- **Text**:
Sam Slover tracked everything he ate for 10 weeks and learned he had ingested 3,548 unique ingredients.
There’s no shortage of information on what we should be eating—whether it comes to us as a book, website, or seminar—we have access to plenty of readymade guidelines for dining. The only diet dos and don’ts that aren’t readily available are ones for the food that we’re actually eating. Wrap-Genius is a personalized framework for our food that provides just that.
Traditional meal plans typically outline what amounts to a diet ideal for us to strive for, but whether we get there or not is up to us. Instead, Wrap-Genius would take account of what we’re already eating and provide us with a clear view of the good and the bad. From there, shaping our own ideal diet is easy as remembering to grab some apples, or forego those frozen burritos, the next time we shop.
Sam Slover, a graduate student at NYU, created Wrap-Genius by tracking his own shopping habits over the course of nearly three months. The impetus for this project arose from a frustration with the meager amount of information provided on product labels. Sam resolved that “we, as consumers, deserve to know more about our food,” and set out to do just that.

- **Exercise instructions**:
(A) According to the Wrap-Genius text, how many unique ingredients did Sam Slover find he had ingested over 10 weeks?
(B) Translate this sentence from the Wrap-Genius text into Spanish: "The impetus for this project arose from a frustration with the meager amount of information provided on product labels."

- **Dataset records**:
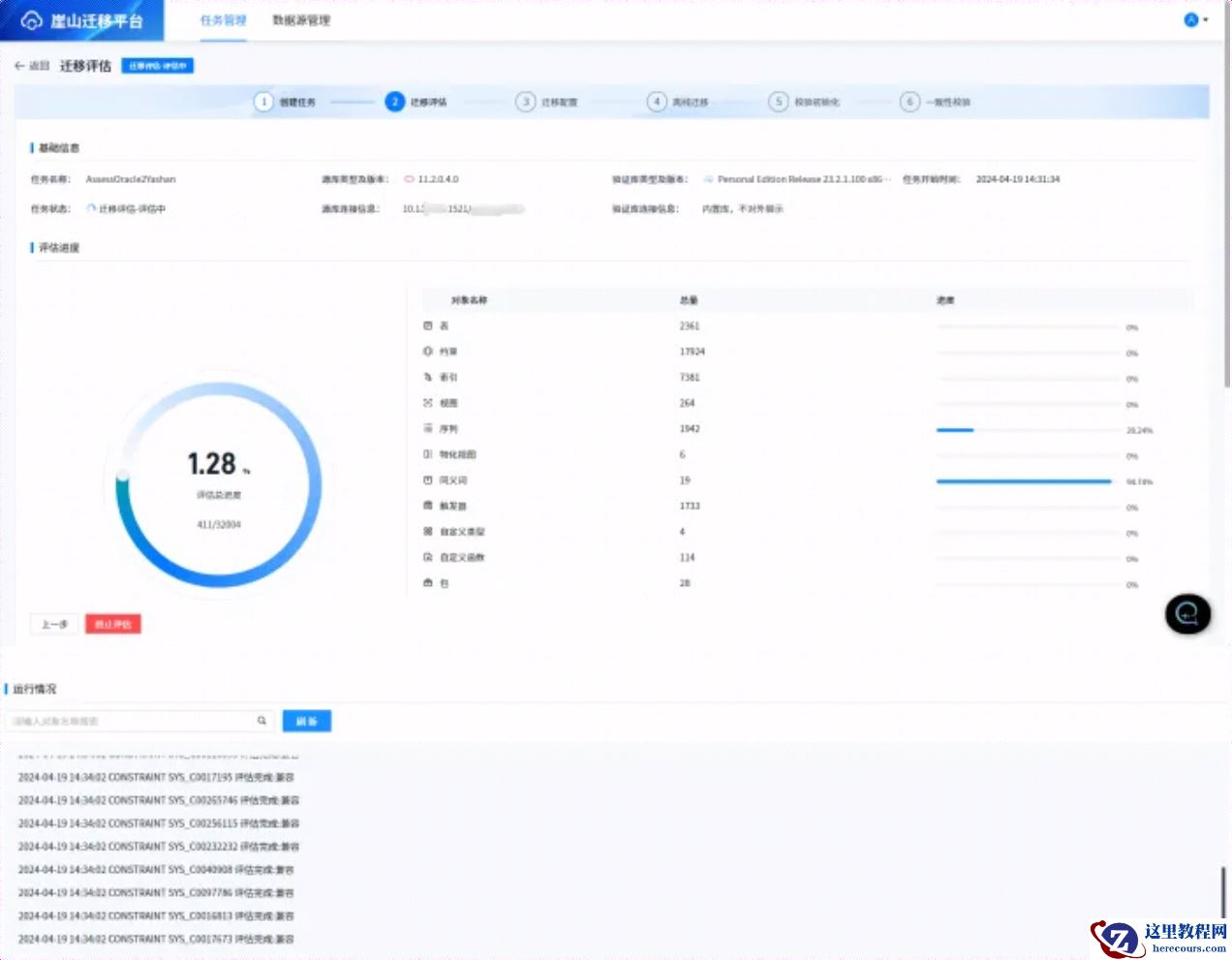Screen dimensions: 1232x960
Task: Click the 同义词 progress bar
Action: 1024,481
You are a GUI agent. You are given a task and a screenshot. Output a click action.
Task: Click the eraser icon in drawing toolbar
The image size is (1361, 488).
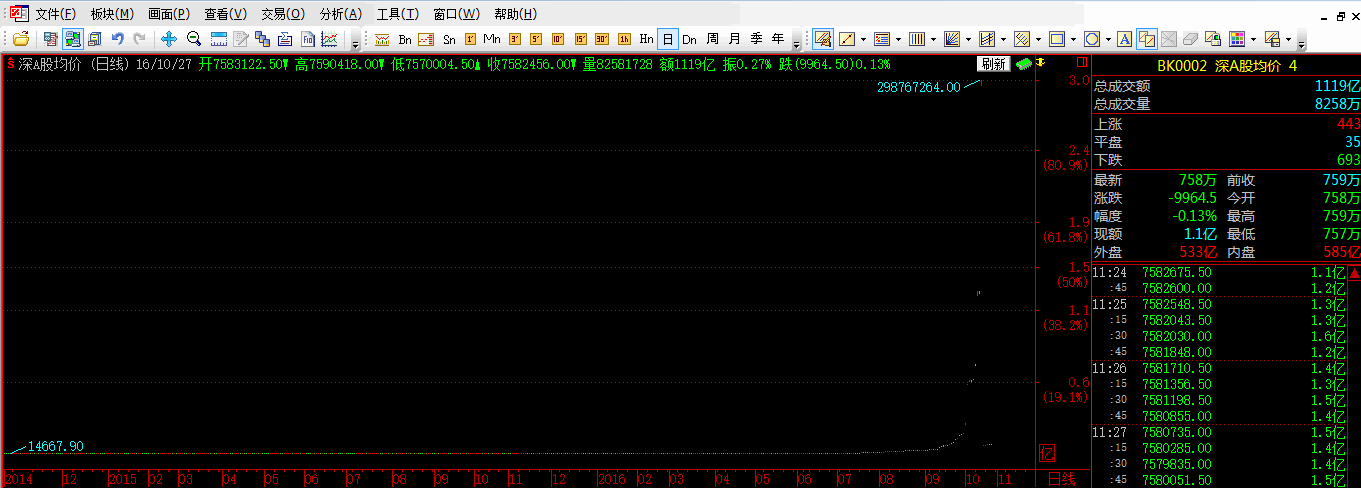pyautogui.click(x=1190, y=39)
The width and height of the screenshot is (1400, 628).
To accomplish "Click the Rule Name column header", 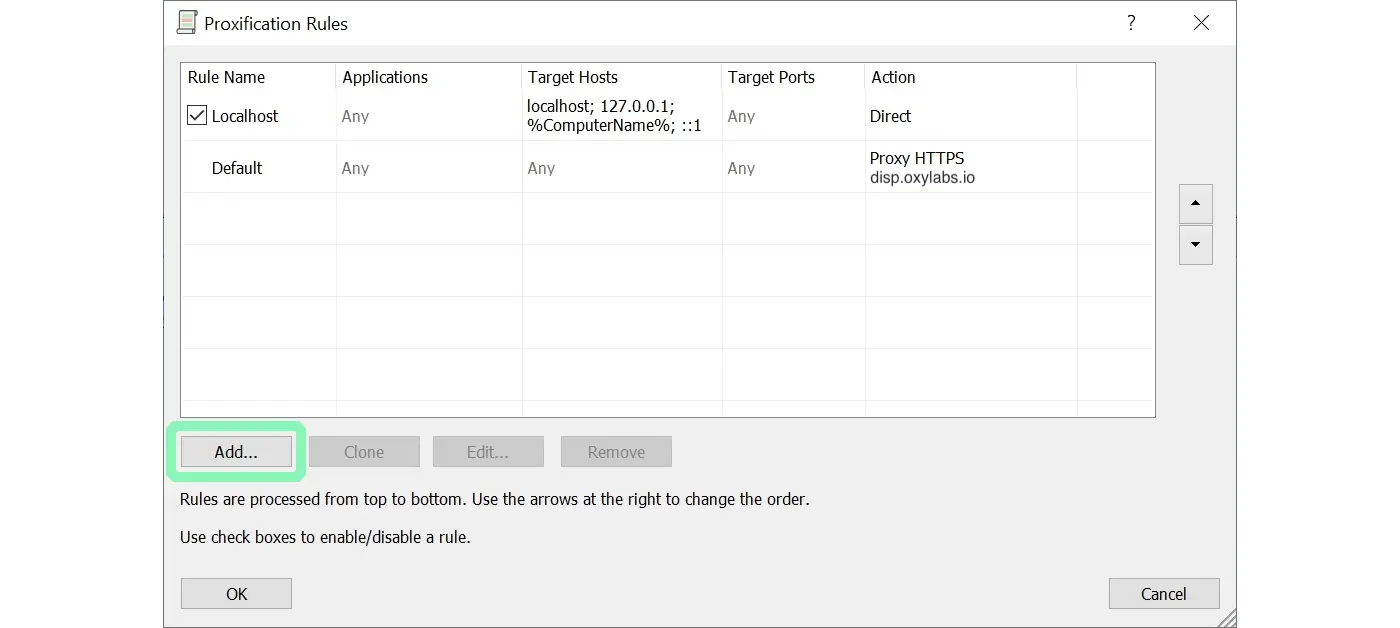I will 227,77.
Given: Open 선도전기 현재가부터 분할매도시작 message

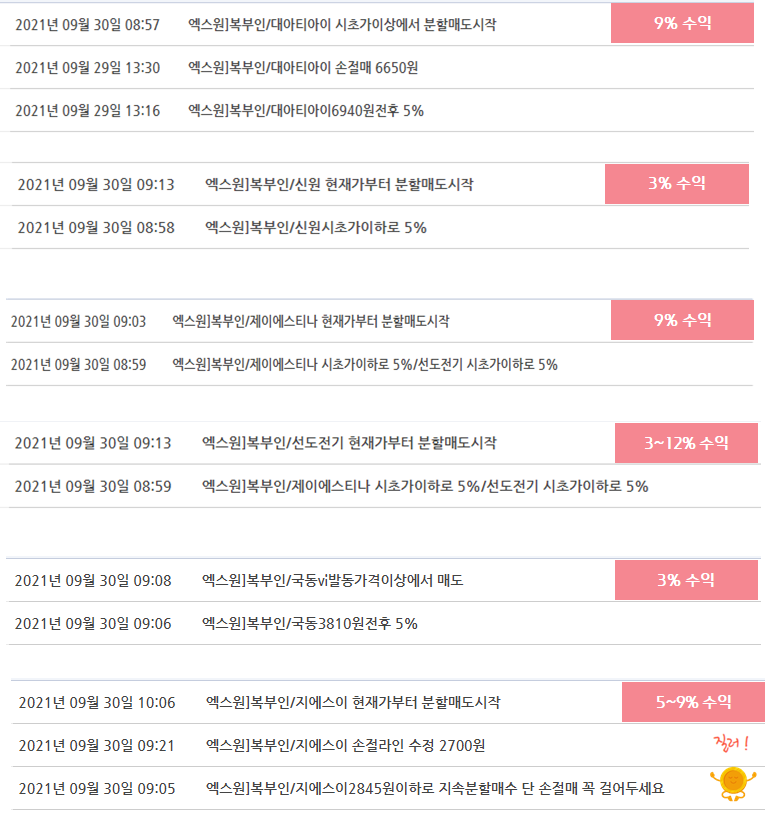Looking at the screenshot, I should (x=349, y=443).
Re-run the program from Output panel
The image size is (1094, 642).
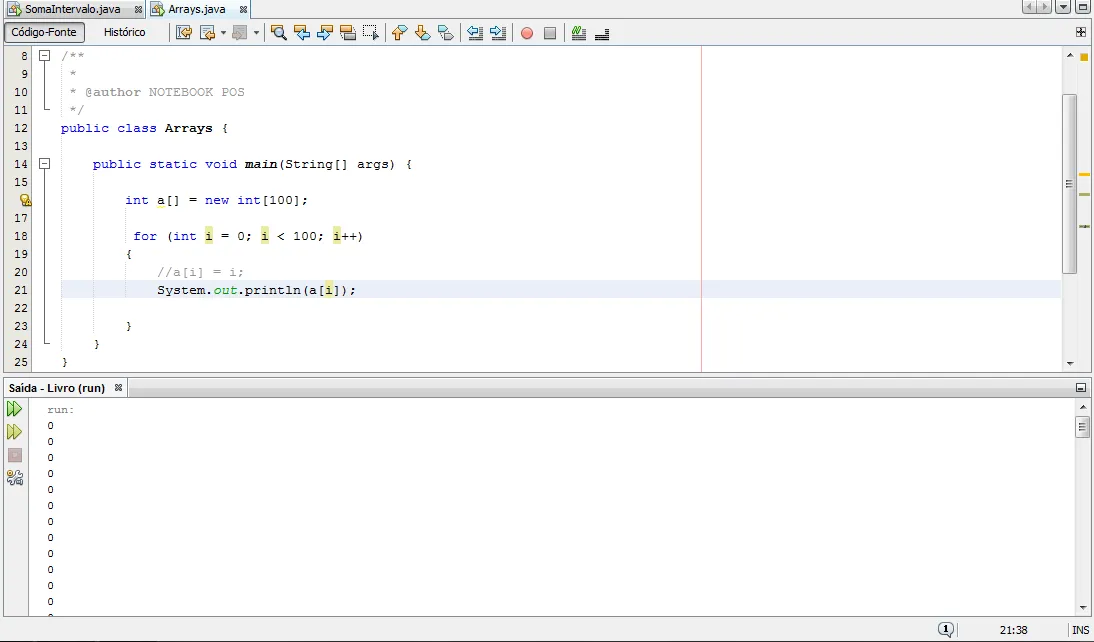14,409
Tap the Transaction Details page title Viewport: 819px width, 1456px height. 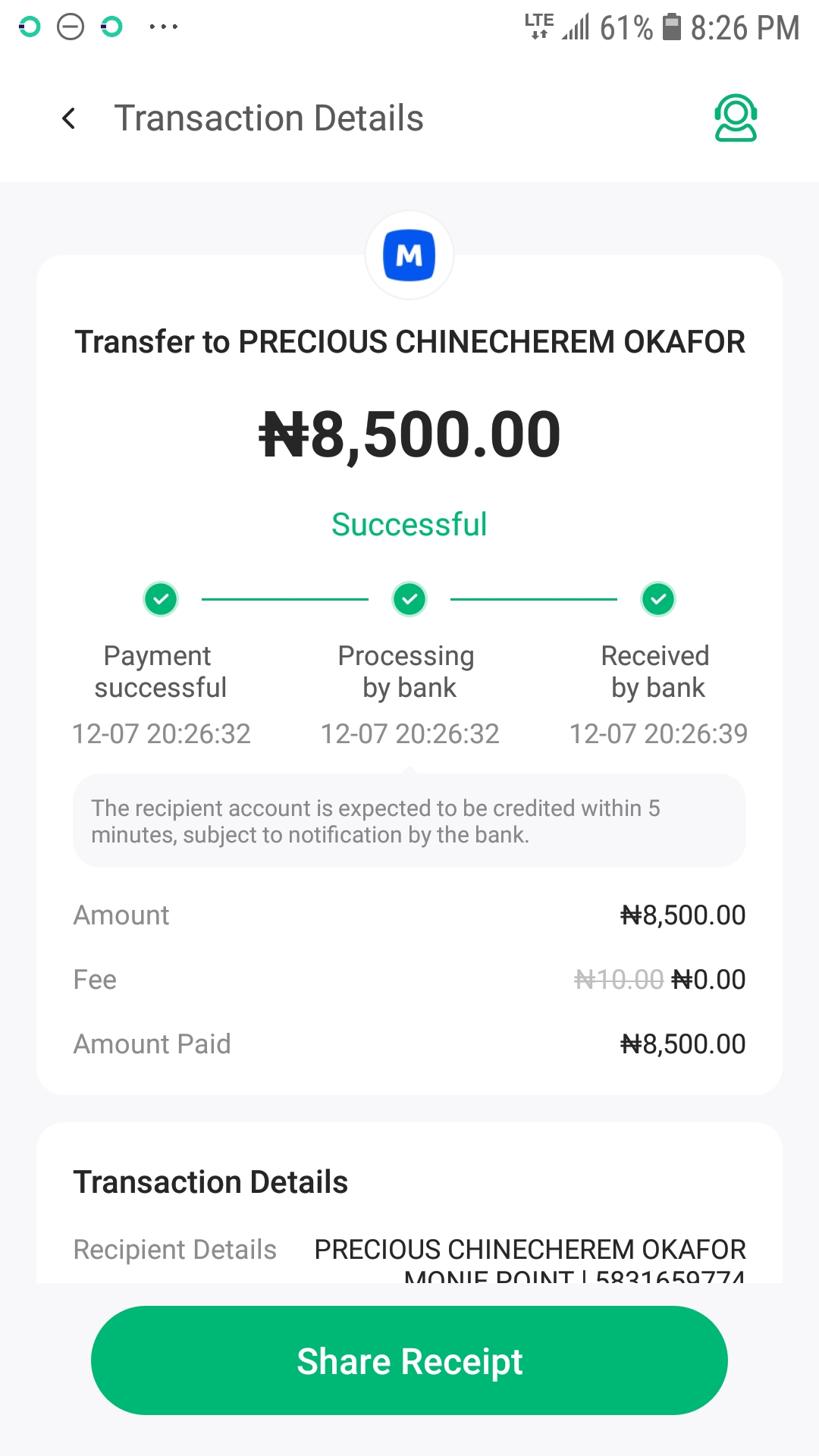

- **Your written answers**:
(A) 3,548

(B) El impulso para este proyecto surgió de una frustración con la escasa cantidad de información que se ofrece en las etiquetas de los productos.